Artificial Intelligence (AI) . . . it seems like every IT organization is claiming they use it. Feels like only yesterday when an avalanche of companies were rushing to adopt the descriptive label of dot com or cloud or crypto or artisanal. New day, new name. But are all of the AI claims valid, or are the creators just relabeling traditional Boolean logic systems as a marketing tool?
The definition of Artificial Intelligence (AI) is generally accepted to be “a computer system that is able to perform tasks that ordinarily require human intelligence.” This means contextualizing data (understanding the underlying meaning of that which is being observed, as opposed to just recognizing key words or data elements). It’s about comprehension and assimilation and (machine) learning. Intuitive thought over recognition. Some common examples of AI applications include advanced web search engines (Google), recommendation systems (YouTube, Netflix, Amazon), understanding human speech (Siri, Alexa, ambient transcription), self-driving cars, and competitive gaming (chess, GO).
Within the healthcare sphere, AI has heretofore mostly been applied to revenue cycle activities, cancer research (think IBM Watson) and drug discovery. More recently, however, the technology is increasingly being leveraged for ground-level clinical endeavors like population health management, clinical decision support, genomic therapy and personalized medicine. Below is a quick primer on a few real-world AI healthcare applications currently in use:
Forecasting: Population Health Management
- Risk stratification of patient populations (predicts which patients are at risk of developing a disease or experiencing an adverse event)
- Predicting low-weight, high-risk pregnancies
- Predicting medication adherence (via filled prescriptions)
- Determining the Risk of Hospital-Acquired Infections
- Predicting Clinical Pathway* Efficacy (effectiveness of treatment plan) including the influence of social determinants
*A clinical pathway is a document outlining a standardized, evidence-based multidisciplinary management plan, which identifies the appropriate sequence of clinical interventions, timeframes, milestones and expected outcomes for a homogenous patient group. In other words, a specific treatment game plan.
- Predicting Non-Adherent Patients
- Predicting Errors/Complications (clinical or medication)
- Predicting Sepsis (infections), Atrial Fibrillation, Congestive Heart Failure, NICU need, Transplant Cases
- Determining the Risk of Bed Sores
Real-Time: Clinical and Administrative Support
- Determining Treatment Effectiveness (quality of results)
- Early Disease Detection
- Bed Management
- Automatic removal of PHI (identity anonymization) for analytics sharing
- Robotic Process Automation (RPA) applied to revenue cycle management (coding/posting/denial management), reading images, reducing readmissions, natural language processing (unstructured data)
- Reading x-rays, other images and doppler ultrasound
- Diagnosing skin conditions
Although there are numerous “out-of-the-box” solutions available for the above use cases, each typically requires a degree of customization and tweaking in order to optimize the system to achieve the desired results.
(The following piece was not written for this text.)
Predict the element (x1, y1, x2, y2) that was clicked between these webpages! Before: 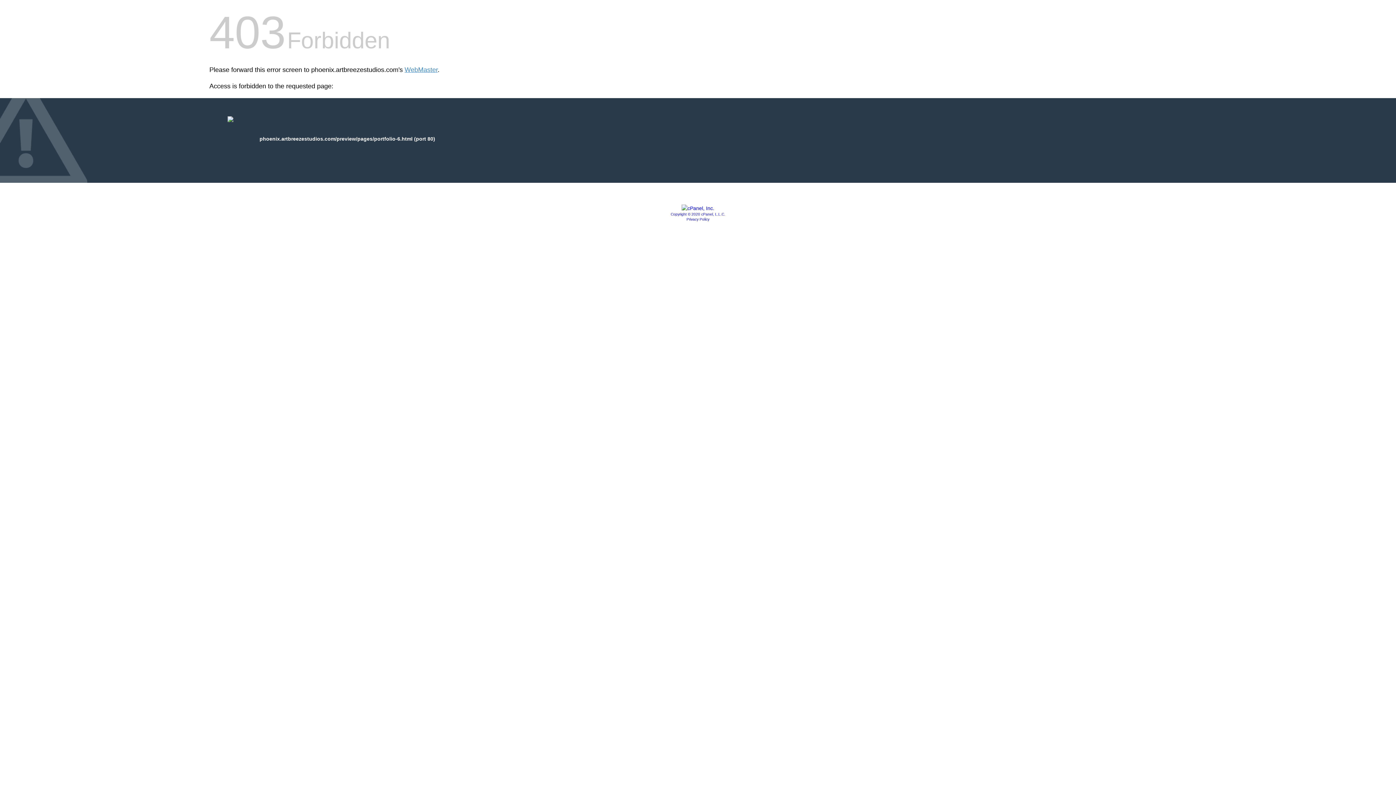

This means that an organization must either purchase the solution and dedicate staff to this task, or outsource the entire function to a third party (i.e. a population health management firm).
As previously discussed in other postings, the runway for AI applications contains endless possibilities that will be enabled as the technology evolves, such as autonomous robotic surgery, machine-driven diagnosing and clinical/surgical decision support. But the path to this evolution will no doubt contain multiple friction points, as healthcare providers gradually (and grudgingly) become disintermediated from their traditional roles and responsibilities, and the overall “trust factor” becomes elevated in importance.
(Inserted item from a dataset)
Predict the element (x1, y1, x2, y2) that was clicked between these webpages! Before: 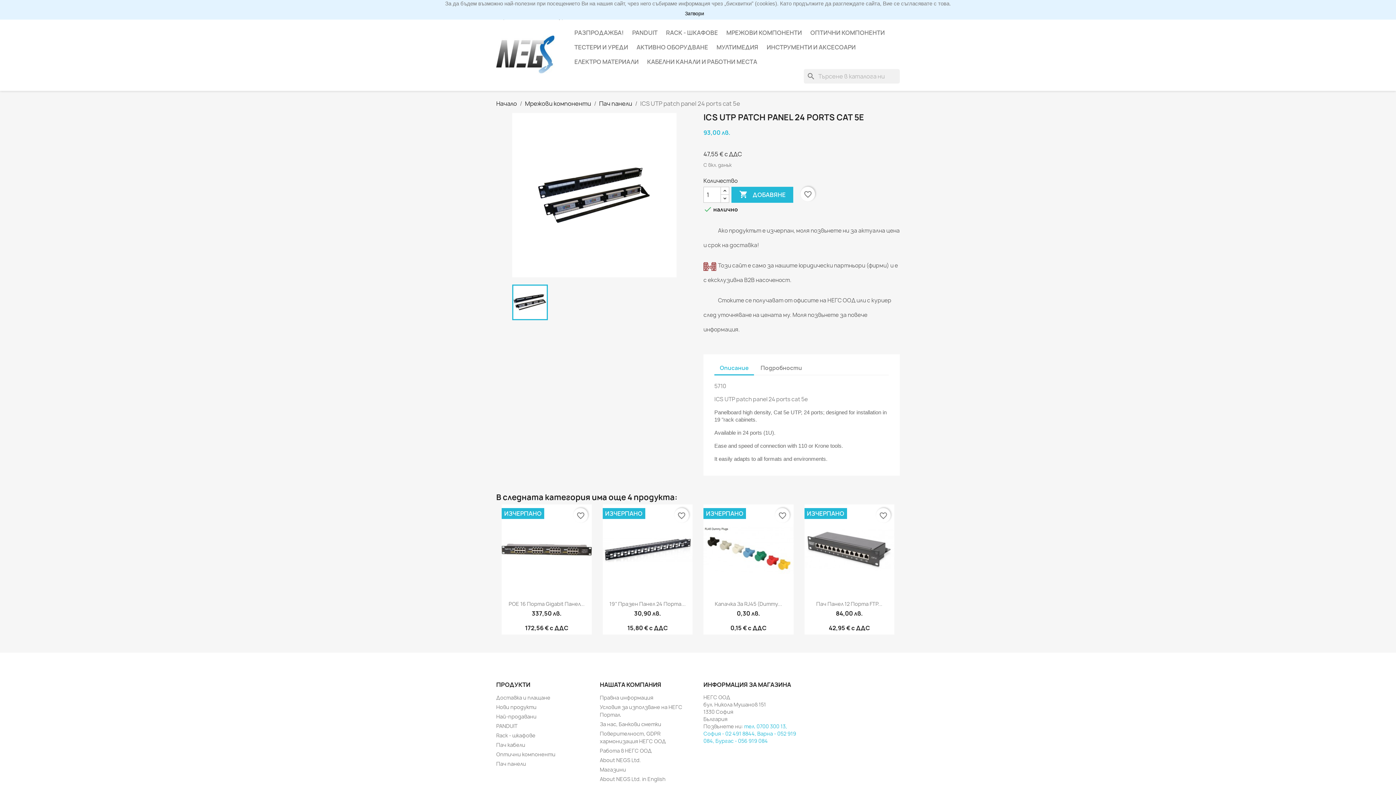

Paging Dr. Howard, Dr. Fine, Dr. Howard . . .
Clearly, we can do better with respect to our current healthcare delivery in this country. But are we OK with where all of this is going? I guess time will tell. As with any advancement in technology, AI adoption will be largely contingent upon value perception, utility, trust, user experience and the degree and quality of its impact on society. We’ve learned time and again that new is not always better, but when it is, it’s usually pretty great.